2- LES AUTRES SEQUENCES TYPES ELABOREES AVANT 1858.
L'idéologie Allemande n'ayant pu être éditèe, la première expression publique du "matérialisme historique" sera la lettre à Annenkov, rédigèe en Décembre 1846. Nous distinguerons cette version des deux autres versions "populaires", livrèes postérieurement par l'intermédiaire du "Manifeste" et des conférences sur "Travail salarié et capital".
1- La Lettre à Annenkov et la "Misère de la philosophie".

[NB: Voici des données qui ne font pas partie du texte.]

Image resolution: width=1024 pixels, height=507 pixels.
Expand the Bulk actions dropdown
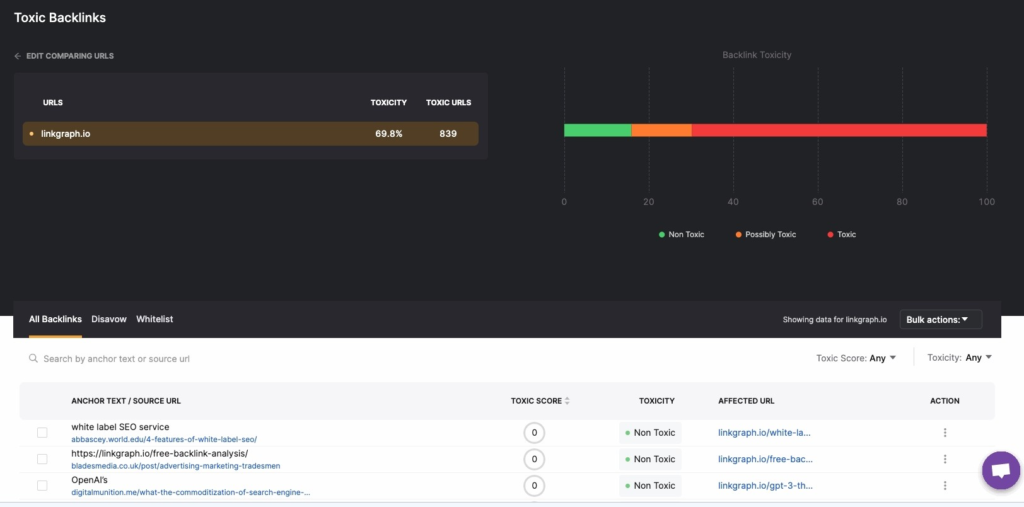coord(940,320)
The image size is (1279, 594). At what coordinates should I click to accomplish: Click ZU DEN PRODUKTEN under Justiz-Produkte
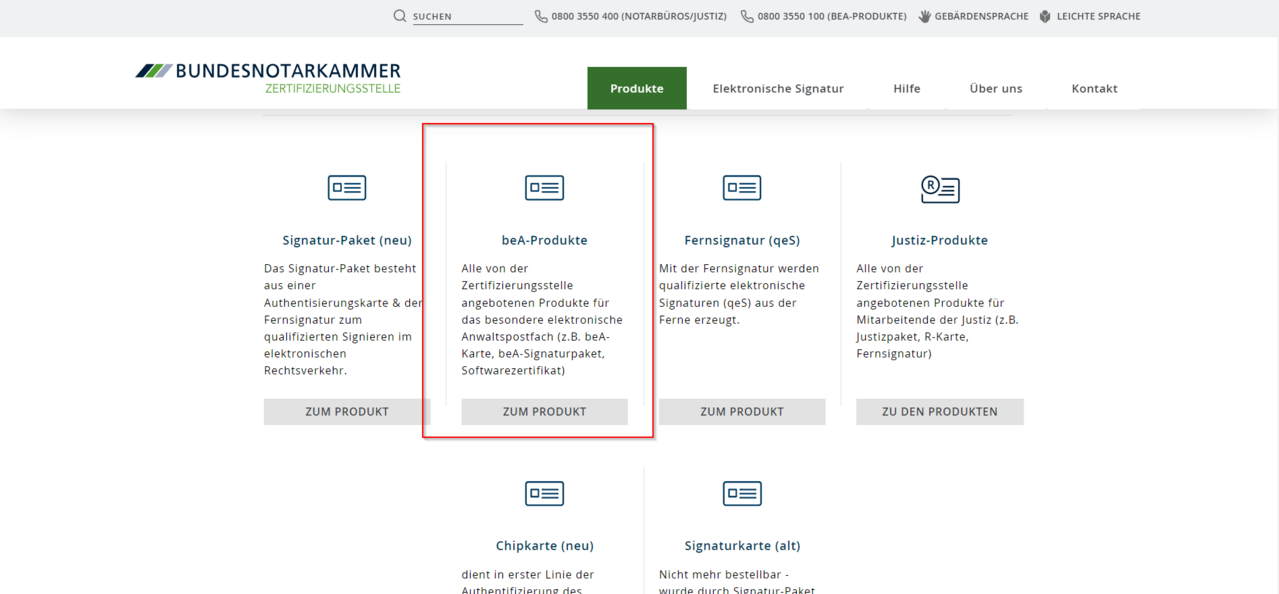pos(940,411)
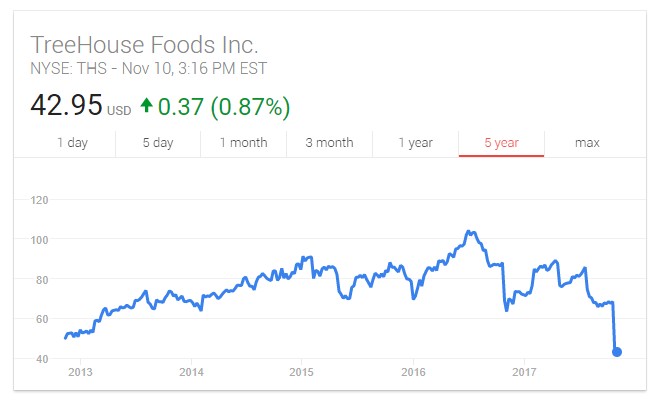This screenshot has height=402, width=660.
Task: Click the 5 year tab
Action: coord(501,143)
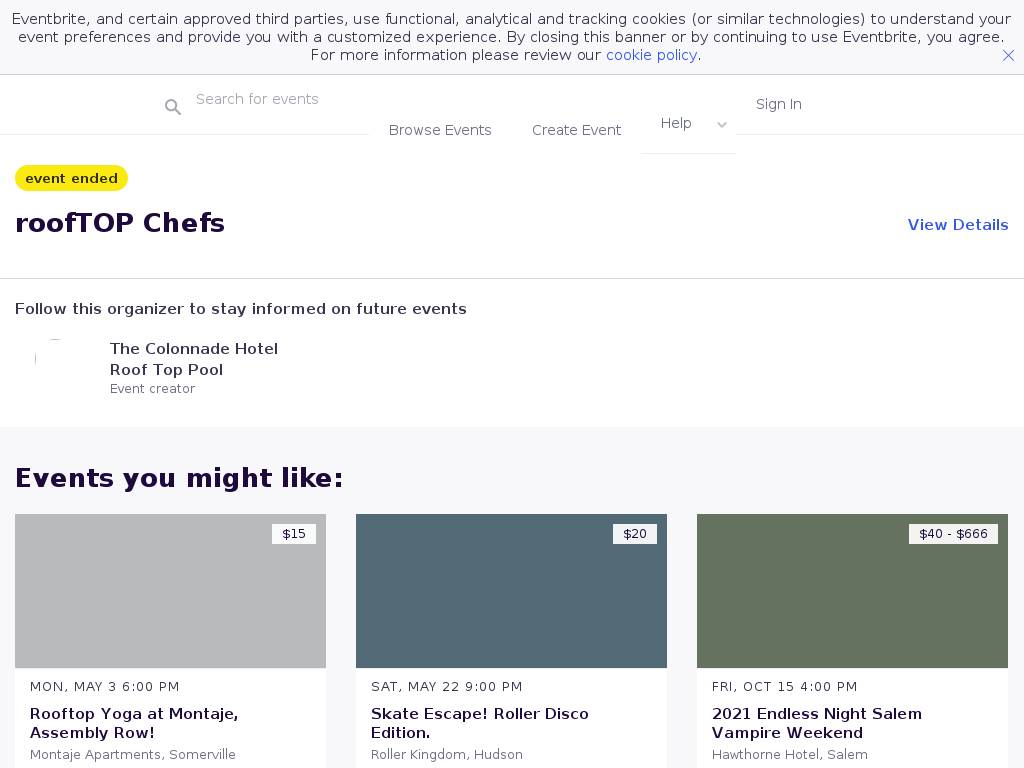Click the $40 - $666 price tag

pyautogui.click(x=953, y=534)
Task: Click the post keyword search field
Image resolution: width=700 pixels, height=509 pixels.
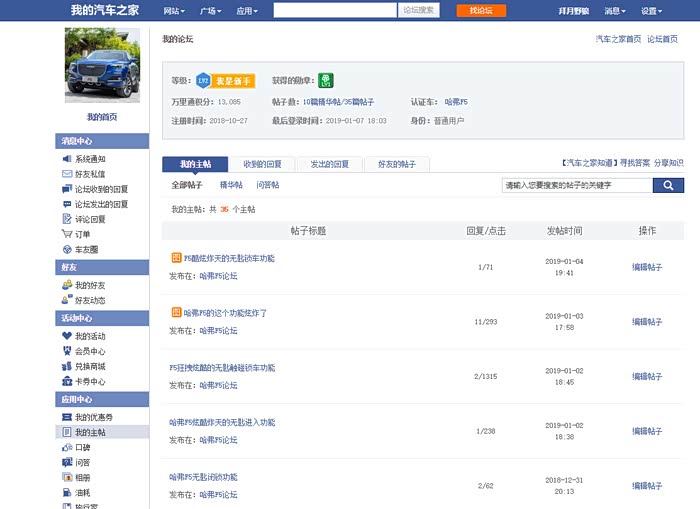Action: click(x=577, y=186)
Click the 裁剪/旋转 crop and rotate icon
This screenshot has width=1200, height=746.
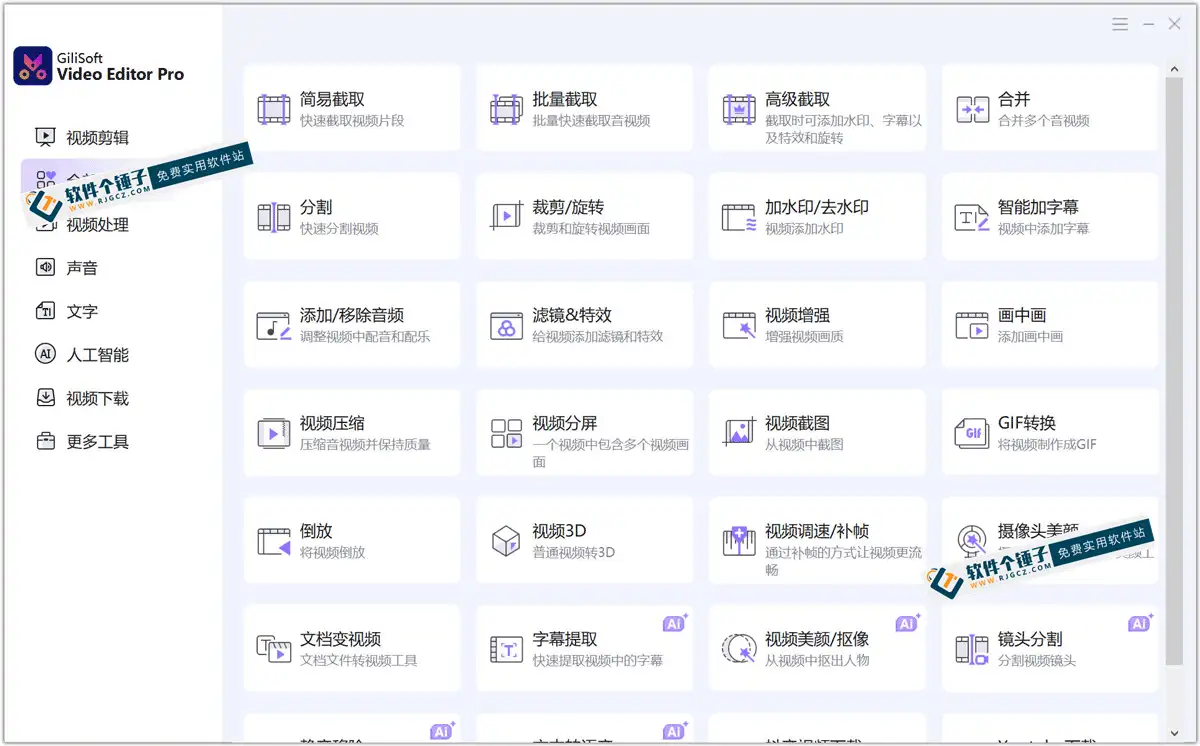pos(505,215)
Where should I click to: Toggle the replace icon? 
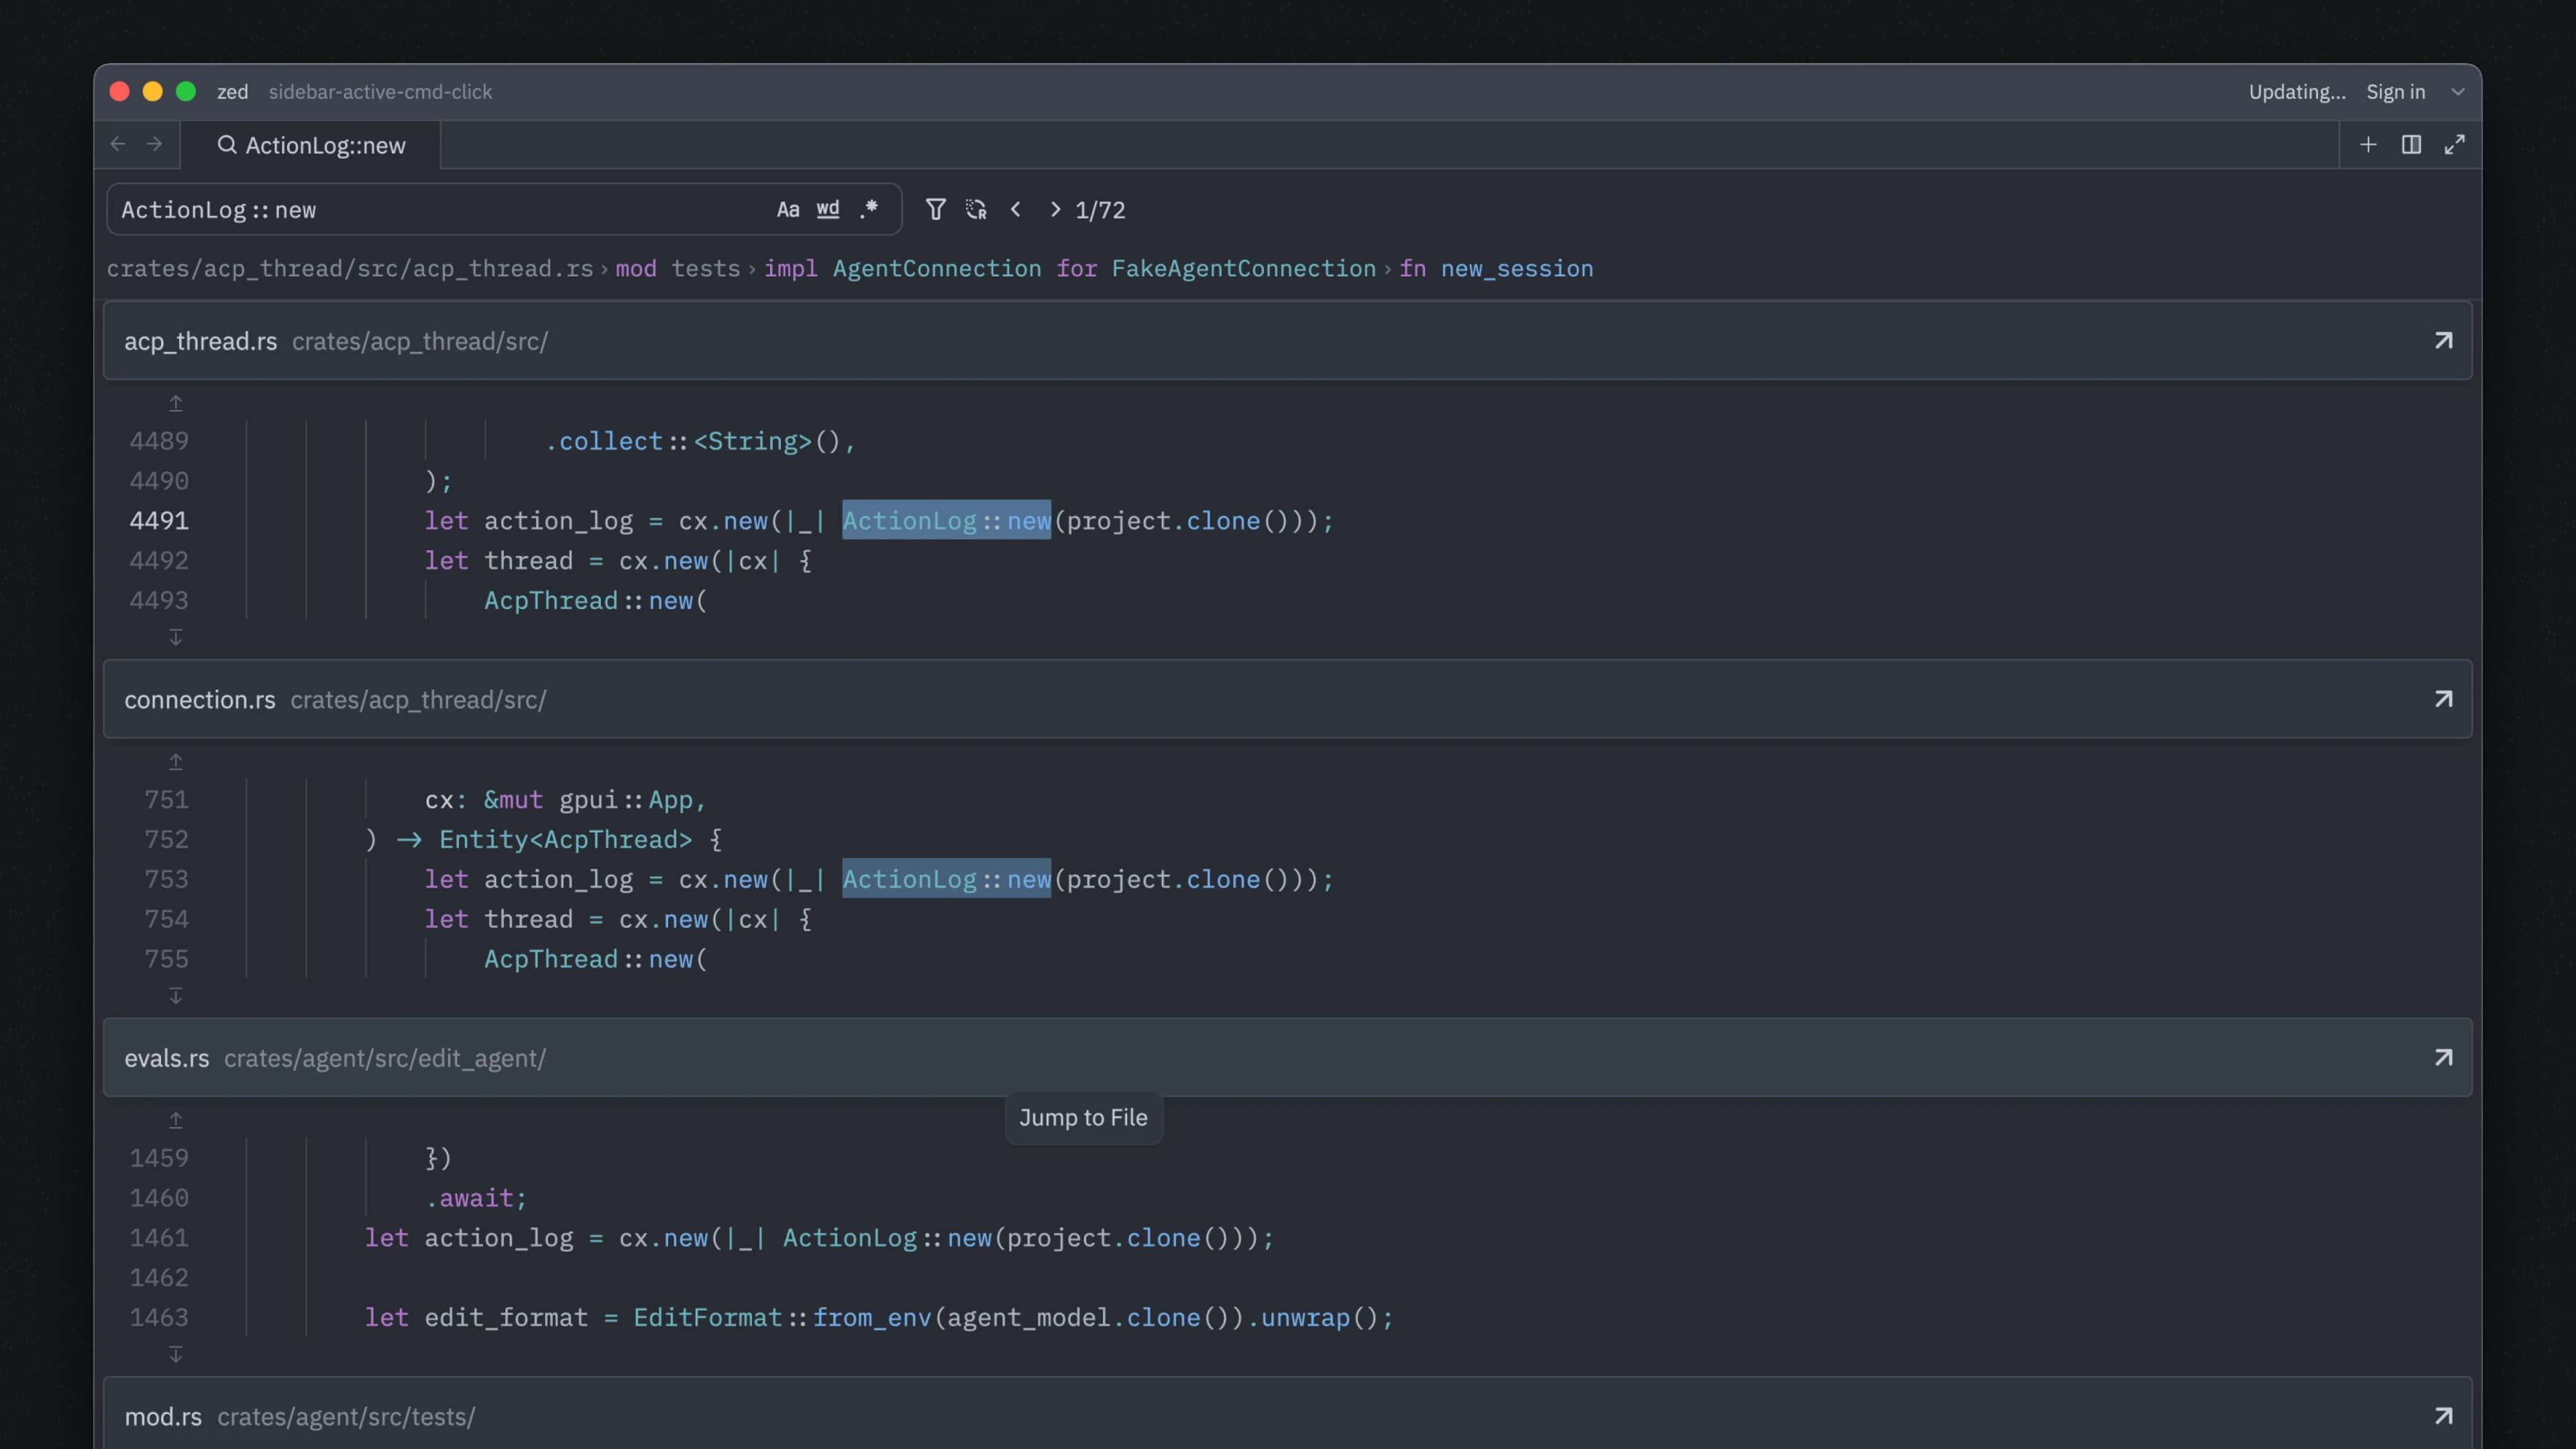976,209
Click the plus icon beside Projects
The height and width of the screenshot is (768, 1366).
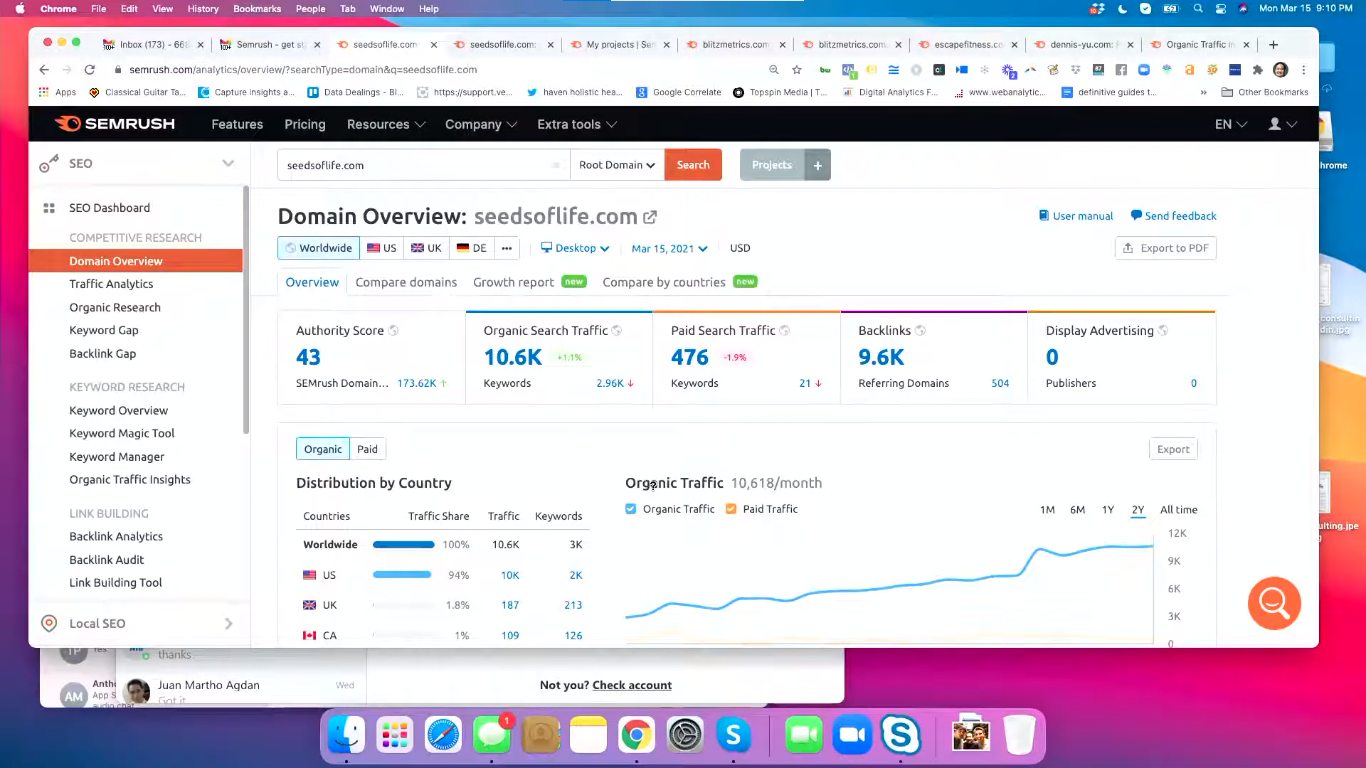817,164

Cette lettre est rédigèe en "mauvais français" du propre aveu de Marx, parceque son objet est de critiquer un auteur français, Proudhon.Elle est une première impression que livre Marx après sa lecture (en deux jours ! ) de la "Philosophie de la misère". C'est une sévère critique effectuèe, pour partie en termes académiques, à un Proudhon autodidacte qui applique grossièrement à l'économie politique la méthode de Hegel. Marx ne lui pardonne pas de jouer sur les deux tabeaux, celui de la philosphie allemande, et celui de l'économie politique; immédiatement, il rédige sa "Misère de la philosophie", publièe en Juin 1847. L'occasion est trop belle. Marx critique, à partir de la faible synthèse de Proudhon, la philophie allemande. Sa critique est centrèe sur le caractère historique des catégories économiques. Pour ce faire, elle s'appuie sur l' illustration historique et donne lieu à un exposé de la conception matérialiste del'histoire. Pour illustrer comment "les formes économiques sous lesquelles les hommes produisent, consomment, échangent, son transitoires et historiques", par la contradiction qui s'établit entre forces productives et relations sociales, Marx prend l'exemple des révolutions anglaises du XVIIè siècles.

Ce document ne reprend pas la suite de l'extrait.